本文:
■ ■ ■ ■ ■ ■ ■
九州大学病院のがん診療

皮膚がん

放射線治療

基底細胞がん、有棘細胞がん、メルケル細胞がんなどで、年齢や合併症のため手術が困難な場合などに、放射線治療が選択されることがあります。また手術を行ったあとでも、切除部の周囲やリンパ節からの再発を予防するために、放射線治療を行うことがあります。血管肉腫は腫瘍がごく小さい場合以外では手術は行わず、化学療法と放射線治療を併用して治療を行います。放射線治療を受けると、照射部に皮膚炎や脱毛、粘膜炎を起こすことがあります。悪性黒色腫では、初発の腫瘍の治療のために放射線治療を行うことは通常ありませんが、脳転移に対する定位放射線療法、骨転移の疼痛に対する緩和的放射線療法では、高い症状改善効果があります。

用語解説

肉腫 : 悪性腫瘍のうち、線維、血管、骨、軟骨、筋肉、造血組織などから発生するもの
化学療法 : 化学物質によってがんや細菌その他の病原体を殺すか、その発育を抑制して病気を治療する方法
悪性黒色腫 : 色素細胞(メラノサイト)の癌化によって生じる悪性腫瘍
定位放射線療法 : 治療用の放射線を多方向から病巣に対して集中し、正常組織の障害を少なくした放射線の治療方法。
■ ■ ■ ■ ■ ■ ■
保存済みデータ項目
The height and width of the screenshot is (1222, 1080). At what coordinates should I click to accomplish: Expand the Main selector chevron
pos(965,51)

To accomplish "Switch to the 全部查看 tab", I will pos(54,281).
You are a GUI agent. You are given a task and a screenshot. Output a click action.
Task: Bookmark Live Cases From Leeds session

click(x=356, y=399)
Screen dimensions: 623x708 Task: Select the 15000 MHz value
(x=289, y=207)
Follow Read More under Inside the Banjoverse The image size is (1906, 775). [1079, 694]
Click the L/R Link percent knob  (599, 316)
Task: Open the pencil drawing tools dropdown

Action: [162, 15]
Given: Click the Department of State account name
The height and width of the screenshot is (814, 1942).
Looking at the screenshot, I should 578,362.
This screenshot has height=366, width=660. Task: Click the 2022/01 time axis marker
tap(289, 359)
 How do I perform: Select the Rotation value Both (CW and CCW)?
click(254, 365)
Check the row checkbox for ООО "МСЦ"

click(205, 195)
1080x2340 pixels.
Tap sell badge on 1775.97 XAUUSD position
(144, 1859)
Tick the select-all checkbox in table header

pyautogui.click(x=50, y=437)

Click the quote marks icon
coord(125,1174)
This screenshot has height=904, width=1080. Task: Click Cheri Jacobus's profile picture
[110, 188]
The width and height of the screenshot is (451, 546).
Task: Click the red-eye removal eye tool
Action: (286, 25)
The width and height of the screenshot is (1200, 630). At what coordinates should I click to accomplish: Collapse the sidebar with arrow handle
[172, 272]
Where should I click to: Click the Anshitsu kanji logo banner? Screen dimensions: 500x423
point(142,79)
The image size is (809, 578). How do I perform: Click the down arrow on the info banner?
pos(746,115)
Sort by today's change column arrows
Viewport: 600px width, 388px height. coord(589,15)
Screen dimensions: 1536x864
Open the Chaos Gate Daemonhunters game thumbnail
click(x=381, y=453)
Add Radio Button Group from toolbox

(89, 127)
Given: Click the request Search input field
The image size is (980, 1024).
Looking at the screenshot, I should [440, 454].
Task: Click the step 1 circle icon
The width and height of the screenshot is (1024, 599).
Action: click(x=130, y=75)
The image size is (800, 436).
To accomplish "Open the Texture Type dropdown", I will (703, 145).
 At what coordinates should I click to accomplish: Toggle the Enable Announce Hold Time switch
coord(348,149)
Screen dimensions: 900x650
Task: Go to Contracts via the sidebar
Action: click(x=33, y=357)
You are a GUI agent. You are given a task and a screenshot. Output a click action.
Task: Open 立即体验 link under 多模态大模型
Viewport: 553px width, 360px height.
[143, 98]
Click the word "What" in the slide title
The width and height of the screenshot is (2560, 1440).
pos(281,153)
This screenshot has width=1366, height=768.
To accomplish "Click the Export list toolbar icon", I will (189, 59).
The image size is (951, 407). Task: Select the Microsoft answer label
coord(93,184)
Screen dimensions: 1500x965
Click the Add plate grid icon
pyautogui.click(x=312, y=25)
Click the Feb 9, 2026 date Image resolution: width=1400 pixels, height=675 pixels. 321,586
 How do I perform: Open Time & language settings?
■ ■ ■ ■ ■ ■ ■
作業内容:
1) 本文によると、血管肉腫は腫瘍がごく小さい場合以外ではどのように治療されますか。
2) 本文のうち、「肉腫 : 悪性腫瘍のうち、線維、血管、骨、軟骨、筋肉、造血組織などから発生するもの」という語句を含む箇所から始め、「定位放射線療法 : 治療用の放射線を多方向から病巣に対して集中し、正常組織の障害を少なくした放射線の治療方法。」の直後で終わる部分を、一字も変えずに返してください。

各作業の回答:
1) 手術は行わず、化学療法と放射線治療を併用して治療を行います。

2)
肉腫 : 悪性腫瘍のうち、線維、血管、骨、軟骨、筋肉、造血組織などから発生するもの
化学療法 : 化学物質によってがんや細菌その他の病原体を殺すか、その発育を抑制して病気を治療する方法
悪性黒色腫 : 色素細胞(メラノサイト)の癌化によって生じる悪性腫瘍
定位放射線療法 : 治療用の放射線を多方向から病巣に対して集中し、正常組織の障害を少なくした放射線の治療方法。